**Exercise instructions**
Retype the material below, keeping each line identical.

:: Material supplied

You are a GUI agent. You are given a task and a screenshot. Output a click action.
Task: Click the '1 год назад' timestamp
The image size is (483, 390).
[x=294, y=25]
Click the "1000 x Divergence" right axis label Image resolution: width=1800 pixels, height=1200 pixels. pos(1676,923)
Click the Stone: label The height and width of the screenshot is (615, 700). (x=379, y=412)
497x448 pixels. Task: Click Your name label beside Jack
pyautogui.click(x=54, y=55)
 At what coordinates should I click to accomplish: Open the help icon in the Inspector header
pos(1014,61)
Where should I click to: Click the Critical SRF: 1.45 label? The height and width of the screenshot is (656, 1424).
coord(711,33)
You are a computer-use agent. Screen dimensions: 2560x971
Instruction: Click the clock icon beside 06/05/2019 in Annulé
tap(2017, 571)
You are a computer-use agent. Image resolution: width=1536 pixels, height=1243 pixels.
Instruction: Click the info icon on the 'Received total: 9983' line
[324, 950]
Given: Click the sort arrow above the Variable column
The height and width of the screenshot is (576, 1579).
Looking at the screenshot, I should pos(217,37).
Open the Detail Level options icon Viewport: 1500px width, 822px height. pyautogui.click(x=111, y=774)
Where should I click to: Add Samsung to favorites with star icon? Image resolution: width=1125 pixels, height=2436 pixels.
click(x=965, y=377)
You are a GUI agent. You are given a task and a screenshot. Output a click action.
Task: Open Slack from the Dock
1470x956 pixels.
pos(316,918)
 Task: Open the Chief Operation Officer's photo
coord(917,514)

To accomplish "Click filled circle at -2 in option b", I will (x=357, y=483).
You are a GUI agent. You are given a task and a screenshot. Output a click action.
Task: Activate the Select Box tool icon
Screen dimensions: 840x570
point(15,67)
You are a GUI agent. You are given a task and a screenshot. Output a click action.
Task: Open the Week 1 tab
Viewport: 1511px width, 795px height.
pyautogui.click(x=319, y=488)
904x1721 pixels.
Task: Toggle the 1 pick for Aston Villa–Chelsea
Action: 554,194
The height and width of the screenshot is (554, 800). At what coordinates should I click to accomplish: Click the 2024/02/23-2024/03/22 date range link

::::

**The completed task**
You are a GUI agent. You are given a task and a screenshot. Output a click action.
Task: Click the '1 год назад' timestamp
The image size is (483, 390).
[x=294, y=25]
Click the "1000 x Divergence" right axis label Image resolution: width=1800 pixels, height=1200 pixels. pos(1676,923)
Click the Stone: label The height and width of the screenshot is (615, 700). (x=379, y=412)
497x448 pixels. Task: Click Your name label beside Jack
pyautogui.click(x=54, y=55)
 At what coordinates should I click to accomplish: Open the help icon in the Inspector header
pos(1014,61)
Where should I click to: Click the Critical SRF: 1.45 label? The height and width of the screenshot is (656, 1424).
coord(711,33)
You are a computer-use agent. Screen dimensions: 2560x971
Instruction: Click the clock icon beside 06/05/2019 in Annulé
tap(2017, 571)
You are a computer-use agent. Image resolution: width=1536 pixels, height=1243 pixels.
Instruction: Click the info icon on the 'Received total: 9983' line
[324, 950]
Given: Click the sort arrow above the Variable column
The height and width of the screenshot is (576, 1579).
Looking at the screenshot, I should pos(217,37).
Open the Detail Level options icon Viewport: 1500px width, 822px height. pyautogui.click(x=111, y=774)
Where should I click to: Add Samsung to favorites with star icon? Image resolution: width=1125 pixels, height=2436 pixels.
click(x=965, y=377)
You are a GUI agent. You are given a task and a screenshot. Output a click action.
Task: Open Slack from the Dock
1470x956 pixels.
pos(316,918)
 Task: Open the Chief Operation Officer's photo
coord(917,514)

To accomplish "Click filled circle at -2 in option b", I will (x=357, y=483).
You are a GUI agent. You are given a task and a screenshot. Output a click action.
Task: Activate the Select Box tool icon
Screen dimensions: 840x570
point(15,67)
You are a GUI agent. You are given a task and a screenshot. Output a click action.
Task: Open the Week 1 tab
Viewport: 1511px width, 795px height.
pyautogui.click(x=319, y=488)
904x1721 pixels.
Task: Toggle the 1 pick for Aston Villa–Chelsea
Action: 554,194
The height and width of the screenshot is (554, 800). At what coordinates should I click to accomplish: Click the 2024/02/23-2024/03/22 date range link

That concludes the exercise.